Liquidação do Banco Pleno
Nesta quarta-feira, 18 de outubro, o Banco Central (BC) anunciou a liquidação extrajudicial do Banco Pleno, anteriormente conhecido como Voiter. Este banco fazia parte do conglomerado do Banco Master, que tem sido alvo de investigações relacionadas a fraudes financeiras. A decisão do BC marca mais um capítulo na crise que assola as instituições ligadas ao grupo.
O Banco Pleno, que pertencia ao conglomerado Master até julho de 2025, hoje é controlado por Augusto Lima, que por sua vez, saiu da sociedade com Daniel Vorcaro. Ambos foram presos durante a Operação Compliance Zero, mas depois foram liberados, utilizando tornozeleiras eletrônicas como medida de monitoramento.

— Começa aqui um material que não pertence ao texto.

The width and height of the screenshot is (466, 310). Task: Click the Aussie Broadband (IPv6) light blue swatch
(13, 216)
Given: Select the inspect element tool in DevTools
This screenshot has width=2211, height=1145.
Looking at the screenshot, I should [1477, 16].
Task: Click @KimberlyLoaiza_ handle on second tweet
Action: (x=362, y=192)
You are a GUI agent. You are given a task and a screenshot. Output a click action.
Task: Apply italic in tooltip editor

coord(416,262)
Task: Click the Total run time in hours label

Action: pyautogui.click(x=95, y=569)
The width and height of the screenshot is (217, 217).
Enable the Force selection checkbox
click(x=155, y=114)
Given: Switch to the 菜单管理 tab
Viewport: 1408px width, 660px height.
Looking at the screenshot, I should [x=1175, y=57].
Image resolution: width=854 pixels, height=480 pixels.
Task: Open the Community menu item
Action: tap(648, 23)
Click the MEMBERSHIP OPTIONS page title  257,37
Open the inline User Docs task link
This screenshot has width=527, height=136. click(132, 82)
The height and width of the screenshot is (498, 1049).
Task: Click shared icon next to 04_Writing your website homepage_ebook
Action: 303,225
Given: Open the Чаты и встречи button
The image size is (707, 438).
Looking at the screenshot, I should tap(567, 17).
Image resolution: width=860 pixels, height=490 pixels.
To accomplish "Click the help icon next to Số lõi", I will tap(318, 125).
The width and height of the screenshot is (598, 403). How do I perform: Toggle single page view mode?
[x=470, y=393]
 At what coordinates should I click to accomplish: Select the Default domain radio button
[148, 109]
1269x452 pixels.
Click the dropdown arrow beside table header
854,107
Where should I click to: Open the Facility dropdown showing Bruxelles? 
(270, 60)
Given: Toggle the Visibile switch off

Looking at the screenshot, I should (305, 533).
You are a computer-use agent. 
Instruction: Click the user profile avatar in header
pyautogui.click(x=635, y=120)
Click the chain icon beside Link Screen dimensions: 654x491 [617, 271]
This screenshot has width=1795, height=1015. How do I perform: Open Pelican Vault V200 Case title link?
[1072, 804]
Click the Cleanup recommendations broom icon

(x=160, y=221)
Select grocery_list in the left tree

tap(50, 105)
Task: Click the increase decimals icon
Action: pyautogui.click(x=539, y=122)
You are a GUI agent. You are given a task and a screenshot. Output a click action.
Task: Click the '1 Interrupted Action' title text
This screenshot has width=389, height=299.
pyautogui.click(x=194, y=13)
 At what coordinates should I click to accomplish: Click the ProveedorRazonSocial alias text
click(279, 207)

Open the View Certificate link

Desafios Financeiros do Pleno
Em meio a dificuldades de liquidez, o Banco Pleno buscava ativamente um investidor para continuar suas operações. Contudo, por determinação do BC, estava proibido de emitir novos Certificados de Depósito Bancário (CDBs) para garantir seu financiamento. No mercado secundário, os títulos do banco chegaram a ser negociados a 165% do CDI ao final de 2025, indicando uma situação crítica.
De acordo com dados disponíveis até junho de 2025, o patrimônio líquido do ex-Voiter era de R$ 672,6 milhões, com um lucro líquido de R$ 169,3 milhões. Entretanto, o passivo do banco se elevava a R$ 6,68 bilhões, sendo que a maior parte da dívida, aproximadamente R$ 5,4 bilhões, referia-se a CDBs. A nota divulgada pelo BC indicou que o conglomerado Pleno detinha apenas 0,04% do ativo total e 0,05% das captações do Sistema Financeiro Nacional, o que acentuava a dificuldade de honrar os compromissos financeiros.
Histórico de Liquidações
A liquidação do Banco Pleno se insere em um contexto de crise mais amplo, que afetou diversas instituições do grupo Master. Em 18 de novembro, foram liquidadas a Master e suas derivadas, incluindo o Master de Investimento e a Master Corretora. Nos dias 15 e 21 de janeiro, a administradora de fundos Reag e o Will Bank, respectivamente, também foram colocados em liquidação.
O histórico do Pleno é marcado por problemas financeiros que começaram quando ainda era conhecido como Indusval e contava com outros controladores. Focado no financiamento de empresas e do agronegócio, o banco passou por reestruturações, mas nenhuma delas surtiu efeito a longo prazo. Em 2019, passou a se chamar Voiter em um esforço de modernização, mas mesmo assim não conseguiu se recuperar. Em 2023, uma tentativa de venda do Voiter para a Capital Consig falhou, e em fevereiro de 2024, a instituição foi adquirida pelo Banco Master.
O Caso de Augusto Lima
Augusto Lima, que assumiu a liderança do Pleno após a venda, tem uma trajetória marcada por rápidas ascensões e desacordos financeiros. Em uma década, ele saiu da Bahia e se estabeleceu na Faria Lima, expandindo suas operações de crédito consignado para 24 estados e 176 municípios. Porém, sua prisão em novembro de 2025, durante a Operação Compliance Zero, levantou questionamentos sobre a legitimidade de suas práticas empresariais.
Documentos e relatos de pessoas próximas a Lima revelam que ele se envolveu em um dos maiores escândalos financeiros do país nas últimas décadas, caracterizado por estruturas empresariais complexas e relações políticas conturbadas. Além disso, sua empresa, PKL One, que controla o Credcesta, recebeu investimento de um fundo ligado à Reag, que também enfrentou problemas e foi liquidada pelo Banco Central devido a suspeitas de atuação ilícita.
Conclusão
O caso do Banco Pleno é emblemático e reflete as fragilidades que permeiam o setor financeiro brasileiro, especialmente em tempos de crise. A trajetória de Augusto Lima, marcada por um crescimento rápido e controvérsias, evidencia como práticas pouco transparentes podem levar a consequências severas, tanto para os investidores quanto para o sistema financeiro como um todo. O que resta agora é acompanhar as repercussões do caso e as medidas que o Banco Central tomará em relação às instituições afetadas.